In reality, the trial and sentencing in Donetsk is a political rather than a legal issue and the two Britons will undoubtedly be regarded as bargaining counters.
Boris Johnson is “appalled” by the death sentences and “has asked ministers to do everything in their power to try and reunite them with their families as soon as we can”, according to his spokesman. Britain is “prioritising” talking to Ukraine rather than Russia because “we don’t have regular interaction with the Russians”.
The Kremlin holds that it is not Russia that Britain needs to talk to, but the separatists. Foreign ministry spokesperson Maria Zakharova described the British reaction as “hysterical”.
Foreign minister Sergey Lavrov told reporters: “The trials are being held on the basis of the legislation of the Donetsk People’s Republic because the crimes in question were committed on the DPR’s territory. I will not comment on the Donetsk People’s Republic judiciary.”
It would be astonishing if Britain were to negotiate directly with an administration it does not recognise, let alone one that is at war with an ally. So any talks over the release of the two men will be between Volodymyr Zelenesky’s government of Ukraine and the Russians, who regularly liaise on prisoner swaps.
Russian state media has reported that more than 1,000 Ukrainian prisoners who surrendered in Mariupol have been transferred to Russia for “investigation”. Politicians in Moscow and the separatist republics have threatened to carry out “Nuremberg-type” trials of prisoners from the Azov battalion, whom they accuse of being neo-Nazis and fascists.
Ukraine, too, has put Russian servicemen on trial. Courts in Kyiv and near Kharkiv have handed out lengthy sentences – life imprisonment in one case – on war crimes charges. Iryna Venediktova, the country’s prosecutor general, said on Wednesday that she had filed eight more cases for trial.
The Russians and their DPR allies may offer to exchange the two Britons and the Moroccan – as well as others they might put on trial and convict in the future – for detainees held in Ukraine.
Moscow is in a strong position when it comes to negotiations on the exchanges. The total number of Russian soldiers being held by Ukraine has fallen to 550 from 900 in April after a series of exchanges.
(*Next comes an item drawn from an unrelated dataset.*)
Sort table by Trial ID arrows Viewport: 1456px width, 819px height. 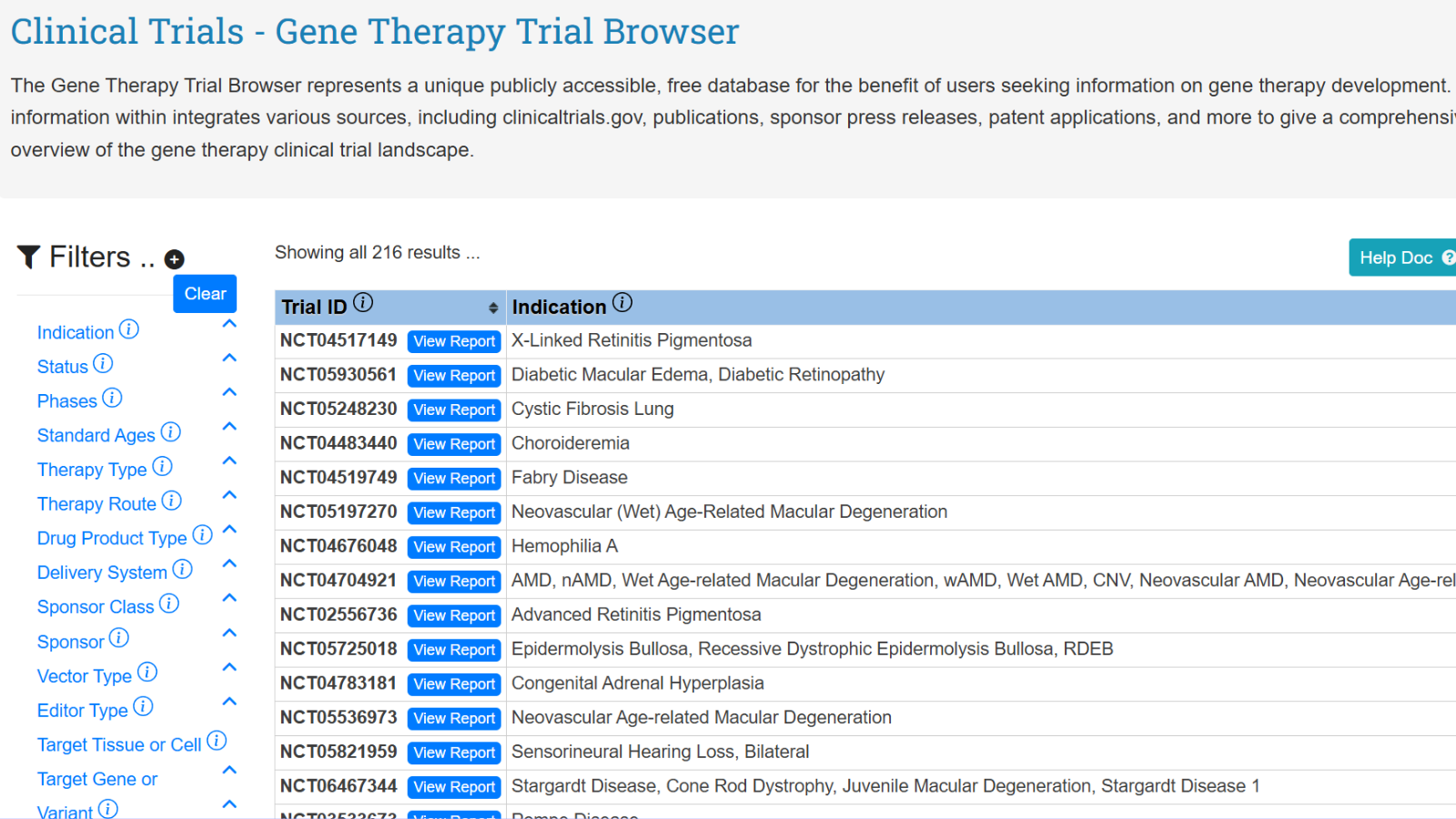[x=492, y=308]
Russia has more than 5,600 Ukrainian troops in captivity, the figure enlarged by the surrender of 2,500 in Mariupol.
However, Moscow might have someone else in mind for a swap with Mr Aslin and Mr Pinner rather than soldiers. Both the Britons appeared on the state-run Rossiya 24 channel asking Boris Johnson to get them home in exchange for Viktor Medvedchuk, an oligarch with pro-Moscow sympathies who is under arrest in Ukraine.
In the footage, Mr Aslin and Mr Pinner could be seen watching a video of Mr Medvedchuk’s wife Oksana making an appeal for her husband to be exchanged for the two Britons. Mr Aslin says to camera “we look to exchange myself and Aiden Aslin for Mr Medvedchuk. Obviously I would really appreciate your help on this matter.”
The Russians and their proxies had gone to some lengths to orchestrate this. But Mr Medvedchuk is no ordinary pro-Moscow oligarch. Mr Putin is godfather to his daughter Daria and the pair’s friendship goes back two decades. They have holidayed together.
After Mr Medvedchuk was accused of treason and placed under house arrest, and his television station seized by authorities, Mr Putin delivered one of his most aggressive condemnations of Ukraine, accusing it of turning “slowly but steadily into an antipode of Russia, an anti-Russia”.